═════ DATA EXTRACTS

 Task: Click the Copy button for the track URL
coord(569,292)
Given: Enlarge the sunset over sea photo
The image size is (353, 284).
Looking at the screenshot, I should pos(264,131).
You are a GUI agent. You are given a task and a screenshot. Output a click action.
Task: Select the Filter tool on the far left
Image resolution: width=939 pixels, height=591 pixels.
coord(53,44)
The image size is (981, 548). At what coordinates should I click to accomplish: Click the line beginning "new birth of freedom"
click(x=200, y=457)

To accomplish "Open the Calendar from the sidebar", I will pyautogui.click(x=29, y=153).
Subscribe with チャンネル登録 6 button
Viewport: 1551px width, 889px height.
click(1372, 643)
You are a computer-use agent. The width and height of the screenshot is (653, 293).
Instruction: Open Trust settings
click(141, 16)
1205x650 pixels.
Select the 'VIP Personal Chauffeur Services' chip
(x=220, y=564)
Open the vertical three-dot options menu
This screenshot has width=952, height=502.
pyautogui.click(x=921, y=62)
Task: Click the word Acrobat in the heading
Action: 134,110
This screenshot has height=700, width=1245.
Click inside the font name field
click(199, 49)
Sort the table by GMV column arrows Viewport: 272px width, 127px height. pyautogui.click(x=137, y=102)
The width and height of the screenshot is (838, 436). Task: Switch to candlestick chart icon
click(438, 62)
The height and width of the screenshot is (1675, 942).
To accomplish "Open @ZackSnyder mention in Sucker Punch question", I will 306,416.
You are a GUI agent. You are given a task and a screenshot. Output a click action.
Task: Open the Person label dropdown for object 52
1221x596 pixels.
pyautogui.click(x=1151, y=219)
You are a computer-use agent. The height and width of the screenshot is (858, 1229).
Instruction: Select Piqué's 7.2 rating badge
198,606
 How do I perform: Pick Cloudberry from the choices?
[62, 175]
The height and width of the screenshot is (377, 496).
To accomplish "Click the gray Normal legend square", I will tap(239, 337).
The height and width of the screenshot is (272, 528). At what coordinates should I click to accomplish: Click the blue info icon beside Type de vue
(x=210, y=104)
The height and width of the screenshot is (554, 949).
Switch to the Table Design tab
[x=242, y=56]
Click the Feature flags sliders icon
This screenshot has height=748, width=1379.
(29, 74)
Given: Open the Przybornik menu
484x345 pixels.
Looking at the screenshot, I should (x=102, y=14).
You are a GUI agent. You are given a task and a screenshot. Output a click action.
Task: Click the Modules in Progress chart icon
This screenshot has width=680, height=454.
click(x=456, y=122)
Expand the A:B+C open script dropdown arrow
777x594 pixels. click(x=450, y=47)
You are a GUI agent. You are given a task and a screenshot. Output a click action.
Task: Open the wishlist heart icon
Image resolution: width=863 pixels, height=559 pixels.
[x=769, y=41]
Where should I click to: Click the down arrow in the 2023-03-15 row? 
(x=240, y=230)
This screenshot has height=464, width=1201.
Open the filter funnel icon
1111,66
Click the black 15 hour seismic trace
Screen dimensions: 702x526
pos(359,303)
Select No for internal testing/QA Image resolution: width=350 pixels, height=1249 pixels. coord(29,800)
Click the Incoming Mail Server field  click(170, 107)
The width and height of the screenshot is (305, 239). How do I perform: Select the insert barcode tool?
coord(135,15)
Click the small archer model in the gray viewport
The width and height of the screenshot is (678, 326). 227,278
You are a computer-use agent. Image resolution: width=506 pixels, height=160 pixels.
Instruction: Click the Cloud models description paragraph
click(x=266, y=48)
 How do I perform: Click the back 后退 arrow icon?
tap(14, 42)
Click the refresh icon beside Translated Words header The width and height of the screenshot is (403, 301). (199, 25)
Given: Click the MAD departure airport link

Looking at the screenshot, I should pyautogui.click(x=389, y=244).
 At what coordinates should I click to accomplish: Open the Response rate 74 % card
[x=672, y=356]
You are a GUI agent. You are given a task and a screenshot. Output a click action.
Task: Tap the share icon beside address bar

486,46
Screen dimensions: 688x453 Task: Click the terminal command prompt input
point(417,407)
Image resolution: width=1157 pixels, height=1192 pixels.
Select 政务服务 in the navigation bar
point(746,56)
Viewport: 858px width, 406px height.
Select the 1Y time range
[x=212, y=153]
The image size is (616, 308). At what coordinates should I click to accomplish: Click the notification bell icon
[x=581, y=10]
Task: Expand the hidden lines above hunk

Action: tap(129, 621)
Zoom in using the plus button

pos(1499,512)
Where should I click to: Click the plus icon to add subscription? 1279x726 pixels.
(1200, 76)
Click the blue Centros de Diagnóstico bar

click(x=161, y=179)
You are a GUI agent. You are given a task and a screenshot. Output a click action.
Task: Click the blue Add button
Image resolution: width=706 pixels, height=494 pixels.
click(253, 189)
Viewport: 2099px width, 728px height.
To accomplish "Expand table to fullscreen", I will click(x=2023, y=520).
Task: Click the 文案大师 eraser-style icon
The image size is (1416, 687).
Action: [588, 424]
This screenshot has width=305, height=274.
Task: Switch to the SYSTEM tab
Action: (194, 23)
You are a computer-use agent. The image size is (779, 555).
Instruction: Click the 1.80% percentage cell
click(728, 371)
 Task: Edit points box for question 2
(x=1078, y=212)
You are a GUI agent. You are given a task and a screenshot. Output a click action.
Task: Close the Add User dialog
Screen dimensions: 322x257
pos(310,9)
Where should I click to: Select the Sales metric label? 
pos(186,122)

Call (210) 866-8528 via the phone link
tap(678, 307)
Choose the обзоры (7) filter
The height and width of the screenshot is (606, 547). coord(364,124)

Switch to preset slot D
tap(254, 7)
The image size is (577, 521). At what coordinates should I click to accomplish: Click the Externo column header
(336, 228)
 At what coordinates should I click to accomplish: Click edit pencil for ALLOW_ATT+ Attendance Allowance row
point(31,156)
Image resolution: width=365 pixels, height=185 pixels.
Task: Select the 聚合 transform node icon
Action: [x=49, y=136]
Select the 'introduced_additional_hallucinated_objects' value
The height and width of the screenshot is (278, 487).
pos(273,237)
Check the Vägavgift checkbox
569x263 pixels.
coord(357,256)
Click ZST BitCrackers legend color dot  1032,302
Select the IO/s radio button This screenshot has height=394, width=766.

══════════

Above are the entries. Output exactly the lines beginning with the line that has "1221x596 pixels." and ending with the line that has "The height and width of the screenshot is (377, 496).".

- OUTPUT BELOW:
1221x596 pixels.
pyautogui.click(x=1151, y=219)
You are a computer-use agent. The height and width of the screenshot is (858, 1229).
Instruction: Select Piqué's 7.2 rating badge
198,606
 How do I perform: Pick Cloudberry from the choices?
[62, 175]
The height and width of the screenshot is (377, 496).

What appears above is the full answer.